┌──

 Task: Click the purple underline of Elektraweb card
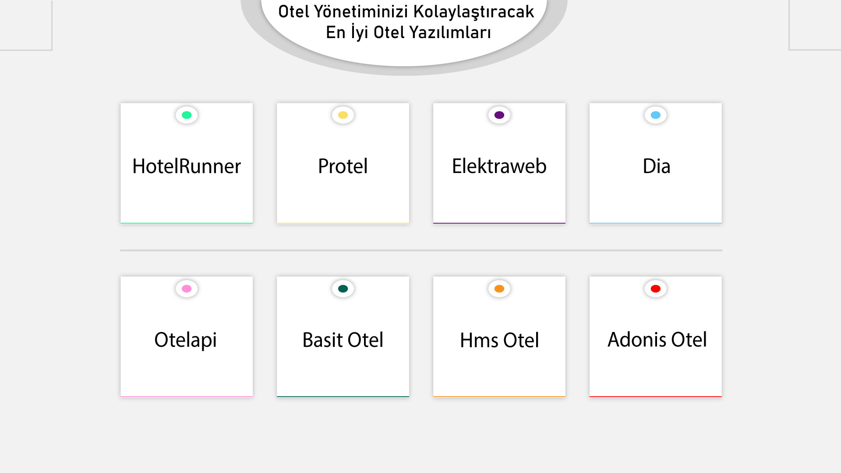pos(499,223)
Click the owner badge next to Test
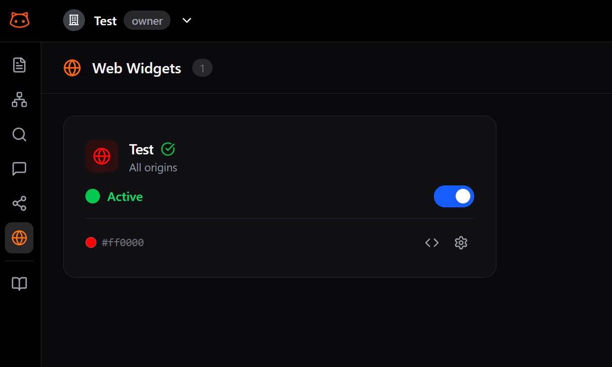Image resolution: width=612 pixels, height=367 pixels. (147, 20)
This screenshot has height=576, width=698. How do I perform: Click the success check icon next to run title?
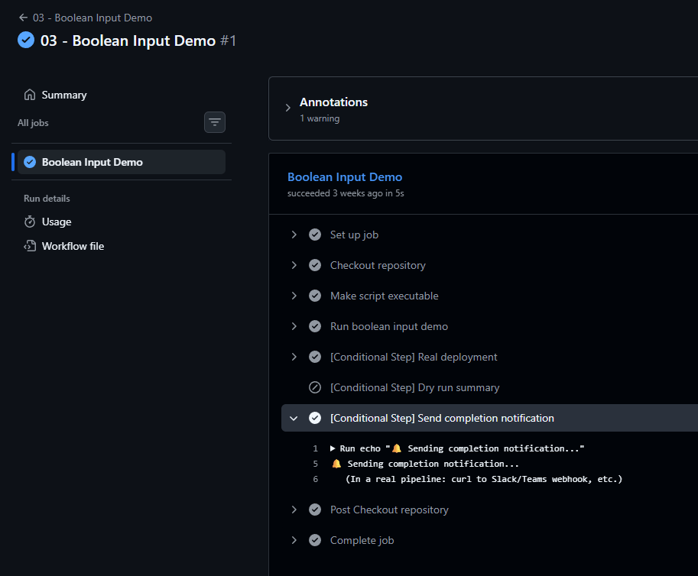(26, 40)
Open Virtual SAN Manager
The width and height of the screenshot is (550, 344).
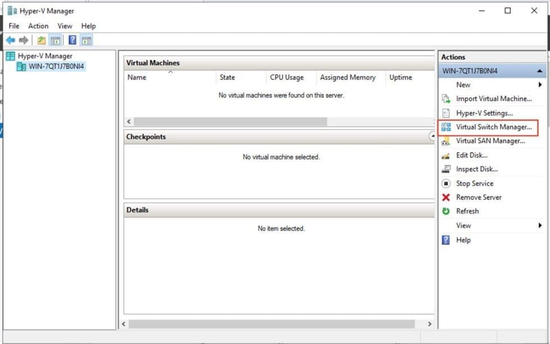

└──

In the records above, locate the line with "Open Virtual SAN Manager"; output it and each line after it through the last one, exactly, omitting pictures.

## Result of this exercise
Open Virtual SAN Manager
The width and height of the screenshot is (550, 344).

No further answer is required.